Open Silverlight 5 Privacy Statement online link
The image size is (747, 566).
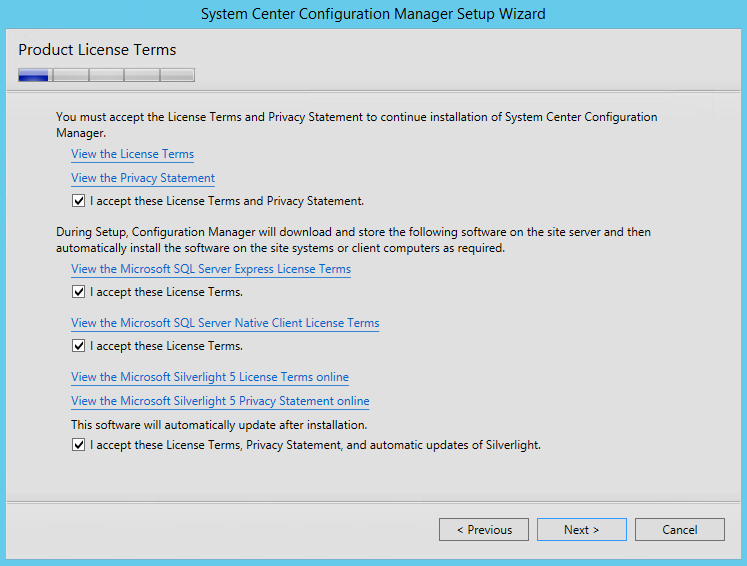click(220, 401)
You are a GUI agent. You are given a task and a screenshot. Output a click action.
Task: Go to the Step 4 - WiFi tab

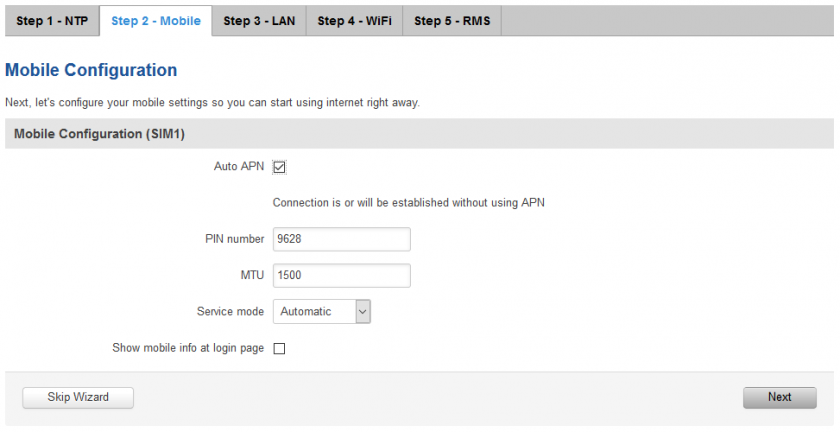tap(354, 21)
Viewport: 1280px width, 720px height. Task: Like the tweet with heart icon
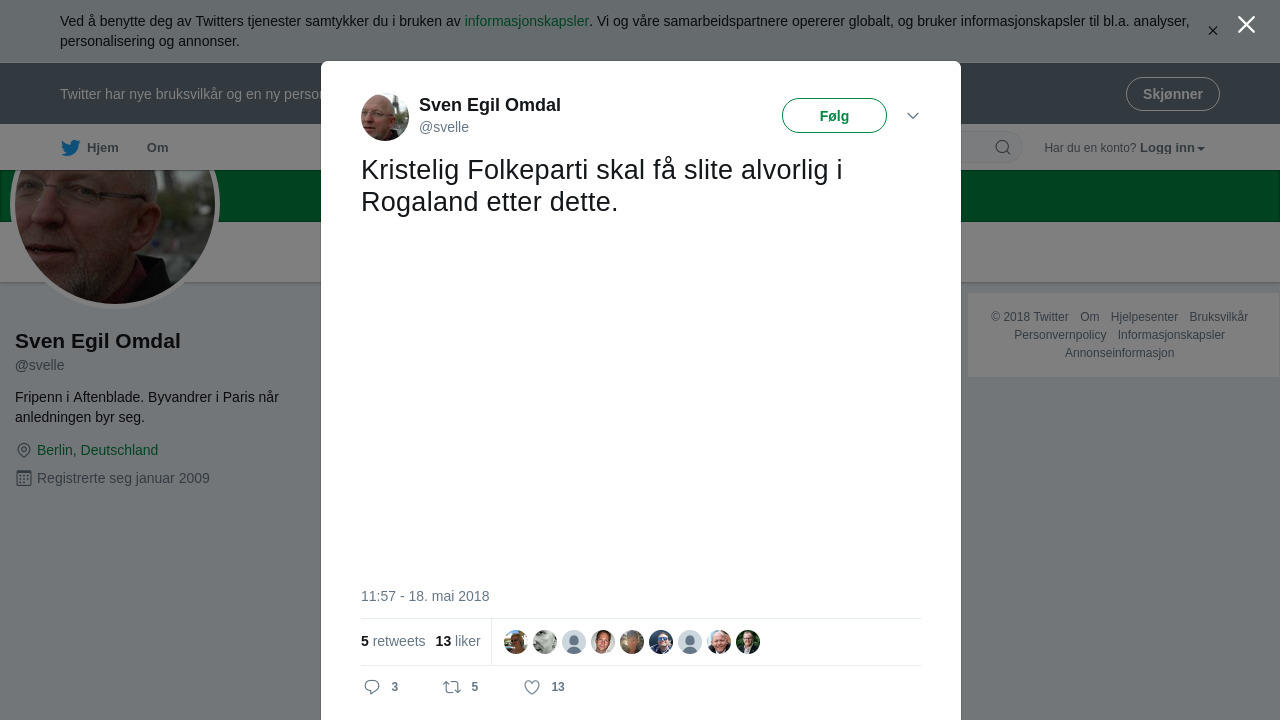point(532,687)
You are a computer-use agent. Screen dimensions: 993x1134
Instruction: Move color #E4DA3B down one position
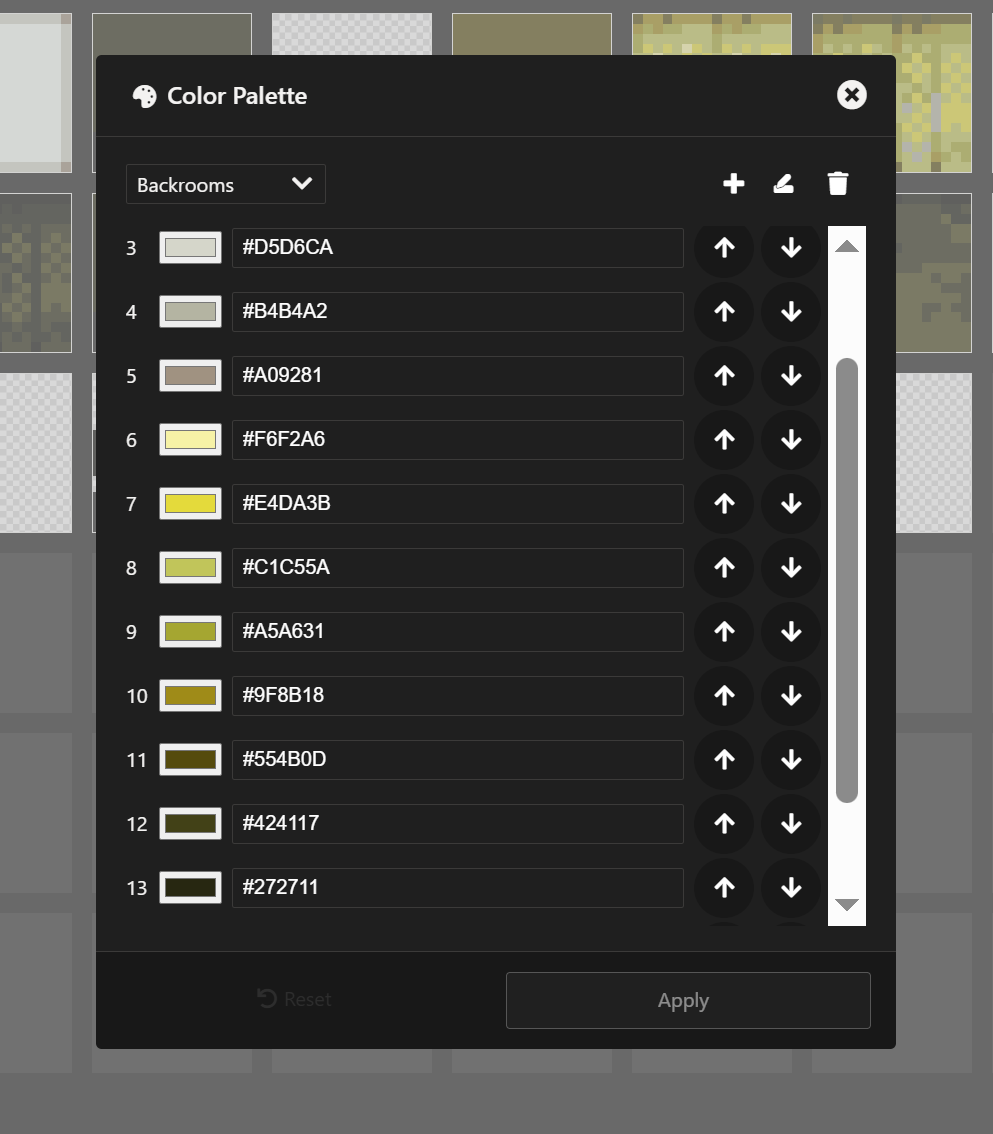pyautogui.click(x=791, y=503)
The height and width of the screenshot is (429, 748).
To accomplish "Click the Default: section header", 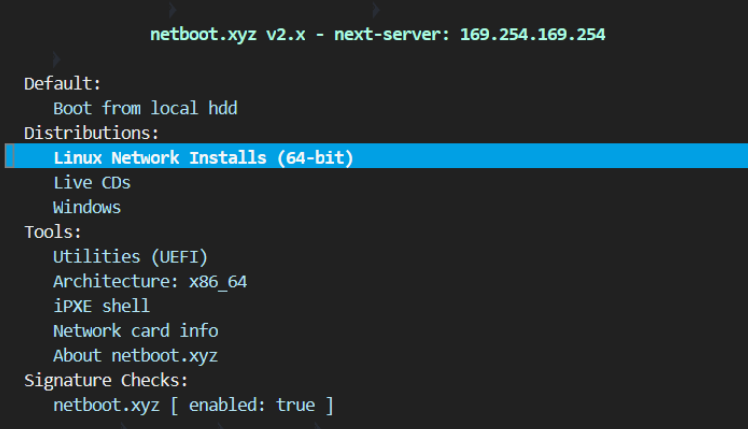I will 63,83.
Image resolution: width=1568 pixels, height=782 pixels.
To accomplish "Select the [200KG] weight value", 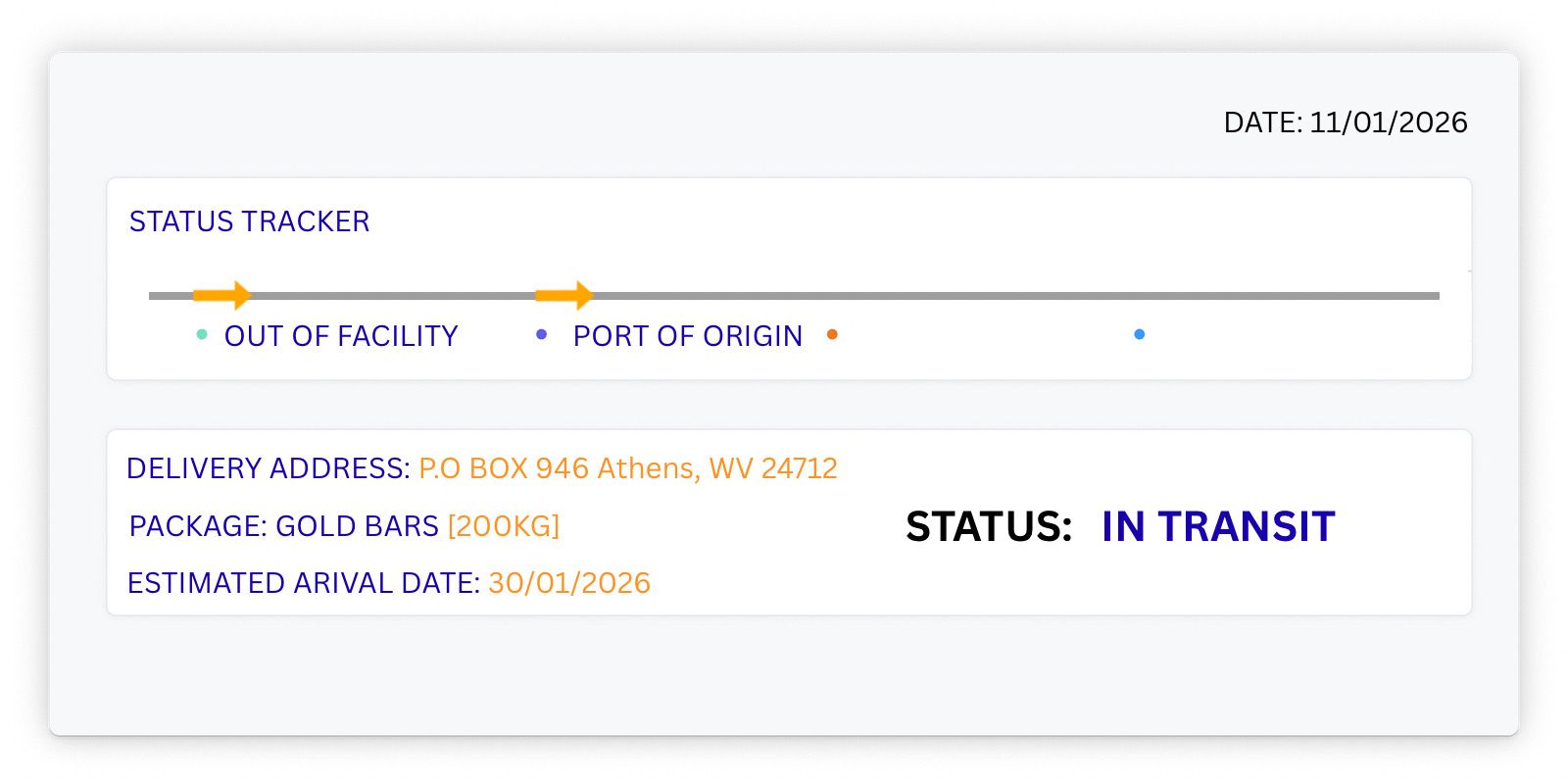I will [x=503, y=526].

==========

● **YOUR ASSIGNMENT**: Reproduce each line of the records in which the word "agent" appears.

● **SOLUTION FOR THIS PROBLEM**:
You are a GUI agent. You are given a task and a screenshot. Output a click action.
You are a computer-use agent. Screen dimensions: 993x1134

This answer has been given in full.